Vim para o terraço comunitário do meu edifício, vazio e escuro, decorado com duas cadeiras de palha podre ao lado de uma taça metálica onde os gatos vadios bebem leite. Oiço-os algures por aí; talvez seja a ucraniana do terceiro esquerdo que os alimenta, mas não sei. O terraço não é alto, é apenas um sétimo andar, mas vejo mais à frente o Chrysler e à esquerda o pináculo iluminado do Empire. Observo o logradouro dos vizinhos e as vidas alheias. Lembro-me da 'Janela Indiscreta', inevitavelmente. Os vultos movimentam-se dentro dos espaços privados, dos universos de mil histórias. Ao contrário dos lugares-comuns do cinema não vejo casais a discutir, ou garotas de programa a perfumarem-se ou até mesmo um saxofonista em contraluz. Vejo apenas pessoas sozinhas, em frente a televisões que projectam reflexos nas paredes despidas. Há janelas abertas, sem estores ou cortinas, e há solidão. Há sobretudo solidão.

dos feitos

Reparo que no post anterior, desatento, escrevi no título 'dos feitios' quando na realidade queria escrever 'dos feitos'. Referia-me à capacidade, tal como Ahab em 'Moby Dick', de poder vir a realizar façanhas marítimas megalómanas; num futuro próximo ou talvez não. Mas parece-me, conhecendo o feitio irascível de Ahab, que o título acabou por ser apropriado.
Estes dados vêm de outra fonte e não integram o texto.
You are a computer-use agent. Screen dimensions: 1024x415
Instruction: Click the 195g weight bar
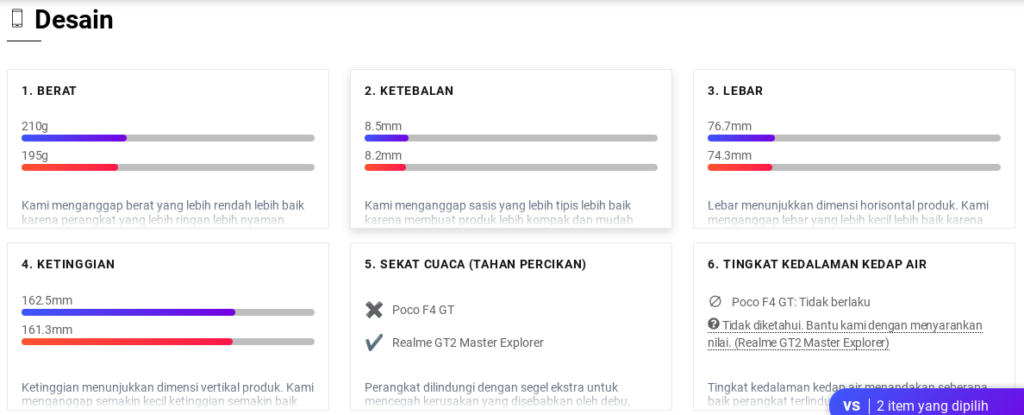point(168,167)
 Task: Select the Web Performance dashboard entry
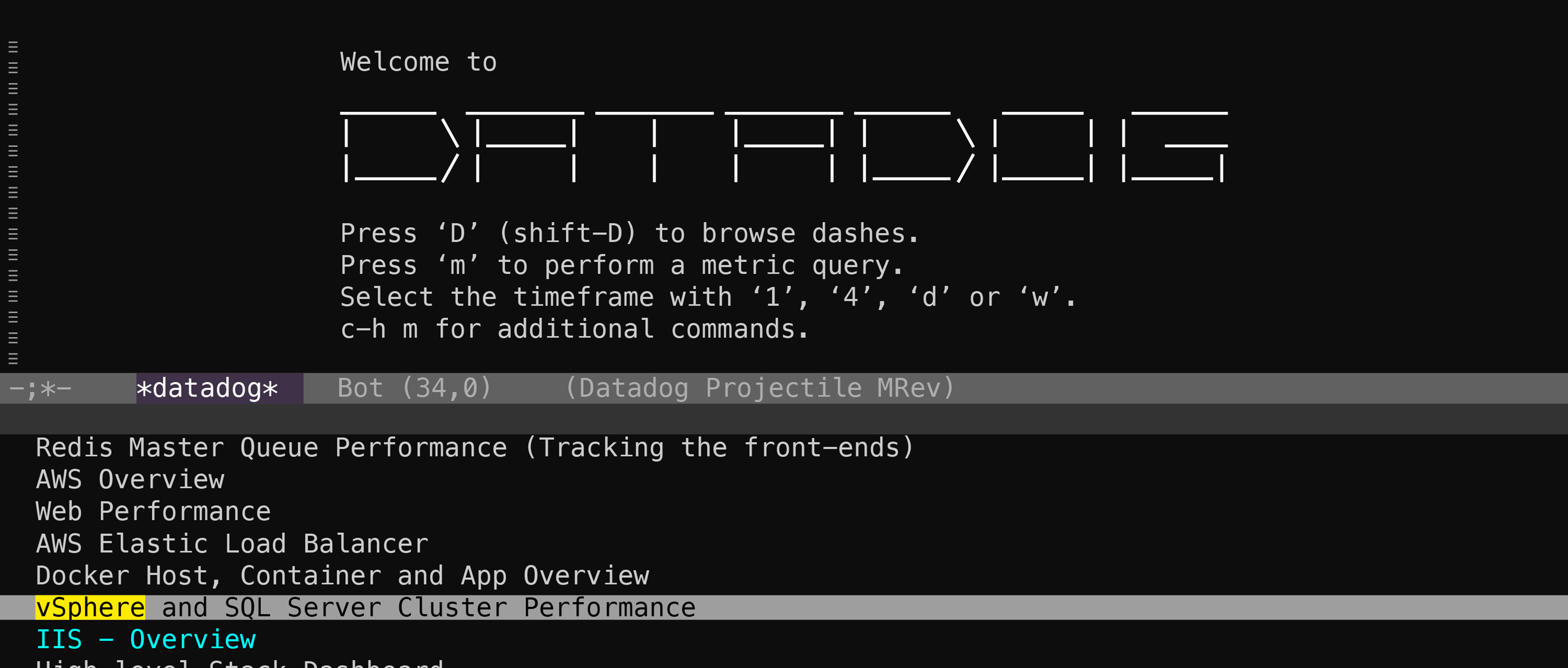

Eu, com o meu feitio, talvez Ahab num futuro próximo. Ou talvez não.

3.6.08

dos feitios



Talvez num futuro próximo. Ou talvez não.

2.6.08

hoist the jib, trim the sail, point to close haul

Velejar tem sido das coisas boas que tenho feito nesta cidade. Descer o Hudson, com a ilha de Manhattan a bombordo, até passar Ellis Island e depois continuar para Sul e atravessar a Verrazano Bridge rumo à baía de Sandy Hook.

Mas o melhor de tudo é que estou finalmente apto para exercer as funções de skipper na América. O exame não foi difícil. Ou melhor dizendo, quem corre por gosto não cansa.